A total of 28 F508del homozygous and 40 F508del heterozygous subjects were enrolled into the doublet, triplet or placebo arms of the phase 2 study.
The global 28-day study evaluated the effectiveness of the duo of PTI-801 and PTI-808, known as posenacaftor and dirocaftor respectively, as well as in a triple combination with PTI-428, known as nesolicaftor.
According to the company, 80% of the patients' disease was too serious to make them eligible for trials of currently approved modulators.
The study found nesolicaftor's addition to the duo increased the combination's effectiveness. Homozygous patients receiving the triple combination experienced a mean absolute improvement of 8 percentage points in lung function compared to placebo after 28 days of treatment. Improvements in lung function were the highest in high disease burden subgroups.

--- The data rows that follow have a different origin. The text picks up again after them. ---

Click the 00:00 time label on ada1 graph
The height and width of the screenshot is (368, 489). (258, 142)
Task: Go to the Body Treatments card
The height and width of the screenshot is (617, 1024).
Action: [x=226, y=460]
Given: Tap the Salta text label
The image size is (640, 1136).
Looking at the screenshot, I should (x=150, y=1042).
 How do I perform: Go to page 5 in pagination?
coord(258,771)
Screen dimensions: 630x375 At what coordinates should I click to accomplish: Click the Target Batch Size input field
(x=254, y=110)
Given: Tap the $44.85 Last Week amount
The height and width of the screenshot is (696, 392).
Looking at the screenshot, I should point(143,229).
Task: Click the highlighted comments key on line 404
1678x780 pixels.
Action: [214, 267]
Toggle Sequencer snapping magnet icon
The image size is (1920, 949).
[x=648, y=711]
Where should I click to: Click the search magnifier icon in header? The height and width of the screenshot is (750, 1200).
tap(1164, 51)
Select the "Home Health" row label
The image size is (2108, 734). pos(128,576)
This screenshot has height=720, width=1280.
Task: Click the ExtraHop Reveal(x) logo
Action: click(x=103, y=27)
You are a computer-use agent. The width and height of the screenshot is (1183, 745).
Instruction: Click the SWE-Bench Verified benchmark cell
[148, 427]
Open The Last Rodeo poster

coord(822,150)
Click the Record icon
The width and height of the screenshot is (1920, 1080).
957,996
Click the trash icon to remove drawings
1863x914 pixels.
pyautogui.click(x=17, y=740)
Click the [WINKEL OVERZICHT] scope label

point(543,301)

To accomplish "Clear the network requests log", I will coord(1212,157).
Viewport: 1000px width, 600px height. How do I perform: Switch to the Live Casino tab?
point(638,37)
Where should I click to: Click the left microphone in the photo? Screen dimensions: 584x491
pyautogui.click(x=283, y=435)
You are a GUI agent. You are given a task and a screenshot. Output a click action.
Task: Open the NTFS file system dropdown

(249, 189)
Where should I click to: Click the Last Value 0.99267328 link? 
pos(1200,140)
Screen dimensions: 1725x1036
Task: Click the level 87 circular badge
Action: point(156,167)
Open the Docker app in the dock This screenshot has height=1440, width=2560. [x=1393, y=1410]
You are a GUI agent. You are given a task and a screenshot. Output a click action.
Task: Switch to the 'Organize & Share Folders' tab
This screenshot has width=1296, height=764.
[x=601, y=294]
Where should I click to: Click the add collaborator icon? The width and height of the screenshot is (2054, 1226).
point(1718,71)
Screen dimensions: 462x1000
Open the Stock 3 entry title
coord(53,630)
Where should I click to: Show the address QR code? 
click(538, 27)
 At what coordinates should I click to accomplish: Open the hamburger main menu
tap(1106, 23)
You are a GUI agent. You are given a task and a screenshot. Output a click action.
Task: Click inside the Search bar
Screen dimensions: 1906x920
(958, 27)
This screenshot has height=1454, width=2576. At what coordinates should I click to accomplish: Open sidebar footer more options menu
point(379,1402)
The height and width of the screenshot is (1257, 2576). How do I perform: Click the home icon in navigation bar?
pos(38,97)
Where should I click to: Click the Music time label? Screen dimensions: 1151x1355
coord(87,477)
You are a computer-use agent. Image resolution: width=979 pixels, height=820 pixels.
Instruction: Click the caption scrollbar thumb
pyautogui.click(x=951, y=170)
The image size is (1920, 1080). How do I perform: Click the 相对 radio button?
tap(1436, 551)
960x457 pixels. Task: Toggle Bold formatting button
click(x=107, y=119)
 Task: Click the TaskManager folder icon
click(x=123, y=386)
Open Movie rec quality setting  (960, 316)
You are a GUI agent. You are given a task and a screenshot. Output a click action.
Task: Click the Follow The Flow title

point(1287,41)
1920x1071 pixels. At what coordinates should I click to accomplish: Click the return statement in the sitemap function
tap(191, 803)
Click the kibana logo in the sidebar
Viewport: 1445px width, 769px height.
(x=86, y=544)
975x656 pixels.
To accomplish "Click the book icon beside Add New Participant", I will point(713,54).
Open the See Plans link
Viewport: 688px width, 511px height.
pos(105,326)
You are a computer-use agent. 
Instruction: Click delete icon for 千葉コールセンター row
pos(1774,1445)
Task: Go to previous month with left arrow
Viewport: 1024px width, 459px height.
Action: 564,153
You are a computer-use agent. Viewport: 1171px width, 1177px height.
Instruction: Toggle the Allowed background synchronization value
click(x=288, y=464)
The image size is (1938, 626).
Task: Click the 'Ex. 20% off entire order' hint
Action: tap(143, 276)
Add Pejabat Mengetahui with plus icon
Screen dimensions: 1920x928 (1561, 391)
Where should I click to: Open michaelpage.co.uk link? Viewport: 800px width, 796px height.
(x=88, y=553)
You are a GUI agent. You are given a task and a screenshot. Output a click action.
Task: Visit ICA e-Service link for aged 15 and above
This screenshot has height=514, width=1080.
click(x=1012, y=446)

Mean changes in lung function were not statistically significant in the heterozygous population.
Based on the results, the company intends to launch a global, late-stage trial dubbed MORE and a personalized medicine-based study called Choices, both expected to start in 2020.
The U.S. Food and Drug Administration gave the Boston, Mass.-based company's triple combination therapy a fast-track designation in April 2018, and a breakthrough-therapy designation in March 2018, while the European Commission granted PTI-428 an orphan drug designation in June.